### [YOUR INSTRUCTIONS]
The word "agent" marks the lines to keep; find each one in the data and copy it.

Dataset entries
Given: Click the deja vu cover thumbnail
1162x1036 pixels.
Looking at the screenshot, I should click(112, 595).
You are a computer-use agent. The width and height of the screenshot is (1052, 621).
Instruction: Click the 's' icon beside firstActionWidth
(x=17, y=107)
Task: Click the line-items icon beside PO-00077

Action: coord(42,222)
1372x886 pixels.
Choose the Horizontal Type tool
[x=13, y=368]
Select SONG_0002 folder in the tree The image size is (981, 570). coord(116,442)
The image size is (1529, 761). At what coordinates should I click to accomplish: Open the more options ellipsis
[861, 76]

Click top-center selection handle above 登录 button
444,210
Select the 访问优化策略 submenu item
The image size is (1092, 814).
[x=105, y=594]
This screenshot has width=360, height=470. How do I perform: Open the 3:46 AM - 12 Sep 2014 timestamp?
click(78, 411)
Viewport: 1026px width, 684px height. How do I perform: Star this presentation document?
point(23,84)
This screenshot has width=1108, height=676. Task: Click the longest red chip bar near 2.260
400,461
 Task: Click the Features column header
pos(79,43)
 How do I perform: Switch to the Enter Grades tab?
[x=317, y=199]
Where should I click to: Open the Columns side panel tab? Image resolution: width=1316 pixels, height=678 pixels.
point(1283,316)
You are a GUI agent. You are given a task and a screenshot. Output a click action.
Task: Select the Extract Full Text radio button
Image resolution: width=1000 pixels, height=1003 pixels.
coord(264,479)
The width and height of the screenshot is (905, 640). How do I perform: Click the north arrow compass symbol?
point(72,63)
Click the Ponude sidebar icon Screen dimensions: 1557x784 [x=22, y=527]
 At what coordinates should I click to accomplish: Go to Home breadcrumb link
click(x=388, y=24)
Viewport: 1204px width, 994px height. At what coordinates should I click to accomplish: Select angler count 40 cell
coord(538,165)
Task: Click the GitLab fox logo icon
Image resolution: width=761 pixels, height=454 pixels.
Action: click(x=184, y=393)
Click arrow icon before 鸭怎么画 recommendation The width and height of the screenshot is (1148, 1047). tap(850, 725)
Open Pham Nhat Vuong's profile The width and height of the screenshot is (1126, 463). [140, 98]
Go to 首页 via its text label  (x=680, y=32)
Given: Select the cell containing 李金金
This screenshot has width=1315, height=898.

### [RESPONSE TO THE TASK]
You are a computer-use agent. The width and height of the screenshot is (1052, 621).
You are a GUI agent. You are given a task and a screenshot. Output a click action.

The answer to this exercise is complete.